Our long-term goal is to reverse-engineer the human brain in order to understand how a system can construct the complex phenomenon that we call vision.
Many approaches to vision focus on the static aspects of vision and analyze how the three-dimensional structure of the world is estimated from the two-dimensional images on the retina. However, due to the movements of the observer, movements of the eyes, and the movements of objects, it is clear that natural vision is highly dynamic, as emphasized by various researchers such as Joseph Ternus, Gunnar Johansson, and James J. Gibson. The projection of the three-dimensional world on our retinae (proximal stimulus) undergoes complex real-time changes that are dependent on both the properties of our environment (distal stimulus) and our own movements.

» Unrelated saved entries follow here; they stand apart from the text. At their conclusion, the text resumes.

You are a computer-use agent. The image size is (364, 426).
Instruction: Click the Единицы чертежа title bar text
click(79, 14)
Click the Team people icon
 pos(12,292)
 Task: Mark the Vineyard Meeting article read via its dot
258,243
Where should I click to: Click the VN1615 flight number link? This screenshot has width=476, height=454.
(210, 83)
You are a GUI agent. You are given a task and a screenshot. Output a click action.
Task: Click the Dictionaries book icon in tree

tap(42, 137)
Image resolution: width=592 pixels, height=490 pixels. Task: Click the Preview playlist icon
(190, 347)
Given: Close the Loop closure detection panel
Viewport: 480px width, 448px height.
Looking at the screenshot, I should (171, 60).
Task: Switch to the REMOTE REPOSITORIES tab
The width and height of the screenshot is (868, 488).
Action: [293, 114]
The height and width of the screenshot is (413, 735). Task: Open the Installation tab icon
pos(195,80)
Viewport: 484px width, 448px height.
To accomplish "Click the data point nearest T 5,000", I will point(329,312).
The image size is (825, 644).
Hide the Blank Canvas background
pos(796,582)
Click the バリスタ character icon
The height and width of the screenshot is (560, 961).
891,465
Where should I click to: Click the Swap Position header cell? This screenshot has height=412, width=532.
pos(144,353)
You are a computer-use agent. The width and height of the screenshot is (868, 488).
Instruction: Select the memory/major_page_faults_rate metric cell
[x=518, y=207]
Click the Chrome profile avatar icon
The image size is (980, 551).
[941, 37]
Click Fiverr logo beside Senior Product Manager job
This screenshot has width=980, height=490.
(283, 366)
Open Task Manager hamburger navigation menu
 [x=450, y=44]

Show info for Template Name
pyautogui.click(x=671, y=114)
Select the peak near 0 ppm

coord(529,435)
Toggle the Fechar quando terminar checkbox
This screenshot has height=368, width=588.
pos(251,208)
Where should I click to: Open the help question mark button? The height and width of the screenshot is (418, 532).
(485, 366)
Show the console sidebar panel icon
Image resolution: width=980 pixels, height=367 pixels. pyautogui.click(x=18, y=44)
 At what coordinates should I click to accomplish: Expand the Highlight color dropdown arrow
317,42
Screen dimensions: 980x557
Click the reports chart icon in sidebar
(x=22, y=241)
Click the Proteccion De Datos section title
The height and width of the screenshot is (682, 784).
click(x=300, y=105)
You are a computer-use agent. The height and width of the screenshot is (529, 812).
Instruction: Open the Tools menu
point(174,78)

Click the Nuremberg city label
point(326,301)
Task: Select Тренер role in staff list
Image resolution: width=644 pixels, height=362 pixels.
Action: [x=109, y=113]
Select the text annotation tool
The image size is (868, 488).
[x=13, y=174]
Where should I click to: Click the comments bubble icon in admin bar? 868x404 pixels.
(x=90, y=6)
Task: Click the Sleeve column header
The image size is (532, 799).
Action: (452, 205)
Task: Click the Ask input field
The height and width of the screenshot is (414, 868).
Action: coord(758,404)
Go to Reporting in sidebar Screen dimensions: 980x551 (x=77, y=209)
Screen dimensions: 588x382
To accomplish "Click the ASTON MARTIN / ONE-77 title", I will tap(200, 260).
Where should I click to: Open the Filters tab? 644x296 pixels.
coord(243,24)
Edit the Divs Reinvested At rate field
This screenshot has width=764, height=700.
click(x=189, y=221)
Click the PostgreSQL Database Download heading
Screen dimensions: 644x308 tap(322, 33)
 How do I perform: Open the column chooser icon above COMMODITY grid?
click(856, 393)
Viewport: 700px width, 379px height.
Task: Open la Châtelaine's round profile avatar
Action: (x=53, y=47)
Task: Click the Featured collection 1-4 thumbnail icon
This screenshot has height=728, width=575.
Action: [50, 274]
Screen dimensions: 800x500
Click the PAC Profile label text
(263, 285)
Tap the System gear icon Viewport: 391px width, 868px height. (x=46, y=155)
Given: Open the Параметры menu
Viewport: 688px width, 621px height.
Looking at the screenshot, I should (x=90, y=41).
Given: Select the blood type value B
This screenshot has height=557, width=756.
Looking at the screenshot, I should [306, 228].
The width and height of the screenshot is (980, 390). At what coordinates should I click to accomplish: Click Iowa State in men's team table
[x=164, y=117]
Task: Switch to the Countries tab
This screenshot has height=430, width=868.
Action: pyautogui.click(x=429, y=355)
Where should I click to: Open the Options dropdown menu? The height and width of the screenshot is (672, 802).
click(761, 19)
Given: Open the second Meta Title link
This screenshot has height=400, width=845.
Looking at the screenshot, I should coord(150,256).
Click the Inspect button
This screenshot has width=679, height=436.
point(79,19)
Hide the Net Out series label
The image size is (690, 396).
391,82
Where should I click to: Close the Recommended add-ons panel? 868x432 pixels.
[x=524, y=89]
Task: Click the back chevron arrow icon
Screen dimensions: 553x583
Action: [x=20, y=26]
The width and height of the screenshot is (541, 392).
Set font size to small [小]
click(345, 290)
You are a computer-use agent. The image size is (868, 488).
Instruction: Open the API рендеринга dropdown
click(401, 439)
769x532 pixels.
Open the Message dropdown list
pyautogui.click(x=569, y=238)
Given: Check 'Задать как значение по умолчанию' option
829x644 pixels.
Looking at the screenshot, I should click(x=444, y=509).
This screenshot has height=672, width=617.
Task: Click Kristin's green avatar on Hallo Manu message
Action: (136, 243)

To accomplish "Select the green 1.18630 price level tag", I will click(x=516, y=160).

REFERENCE-FRAMES AND THE METRIC OF VISUAL REPRESENTATIONS
Thus, the visual system needs to select in real-time appropriate reference-frames and metrics in order to disentangle the properties of the environment from those that result from our own actions.
Retinotopy, the initial representation in the visual system: The optics of the eyes map the three-dimensional environment into two-dimensional images on the retina. These two-dimensional representations, known as retinotopy, are preserved in early visual areas in the cortex.
EXAMPLE OF RETINOTOPY: Spatially neighboring stimuli are mapped on neighboring regions in early visual cortex. Top panels: Stimuli viewed by the observer; bottom panels: Areas activated by each stimulus (color coded) in early visual cortex.
Most approaches to vision build perceptual representations by spatial and motion mechanisms that operate on these retinotopic representations. However, it has been long known that a retinotopic image is neither necessary nor sufficient for the perception of form: When a moving object is viewed behind a narrow slit cut out of an opaque surface (anorthoscopic perception), all information about the moving object’s shape collapses temporally on a narrow retinotopic locus in a fragmented manner, i.e. there is no spatially extended retinotopic image of the shape. Yet, observers perceive a spatially extended and perceptually integrated shape moving behind the slit instead of a series of fragmented patterns that are confined to the region of the slit. Anorthoscopic perception shows that a retinotopic image is not necessary for the perception of form.

ANORTHOSCOPIC PERCEPTION
The visibility of a “target stimulus” can be completely suppressed by a retinotopically non-overlapping “mask stimulus” that is presented in the spatio-temporal vicinity of the target stimulus, phenomena known as para- and meta- contrast masking (Bachmann, 1984; Breitmeyer & Öğmen, 2006). These masking effects indicate that the existence of a retinotopic image is not a sufficient condition for the perception of form and that the dynamic context within which the stimulus is embedded plays a major role in determining whether form perception will take place.
NON-RETINOTOPIC VISION
Our research shows that many phenomena such as form, motion perception, visual search, attention, hitherto thought to occur in retinotopic representations, occur instead in non-retinotopic representations.
WHY NON-RETINOTOPIC VISION? THE PROBLEMS OF MOTION BLUR AND MOVING GHOSTS
The visible persistence of a briefly presented stationary stimulus is approximately 120 ms under normal viewing conditions (e.g., Haber & Standing, 1970; see also Coltheart, 1980). Based on this duration of visible persistence, one would expect moving objects to appear highly blurred. For example, a target moving at a speed of 10 deg/s should generate a comet-like trailing smear of 1.2 deg extent. The situation is similar to pictures of moving objects taken at an exposure duration that mimics visible persistence. As illustrated below, in such a picture, stationary objects are relatively clear but moving objects exhibit extensive blur.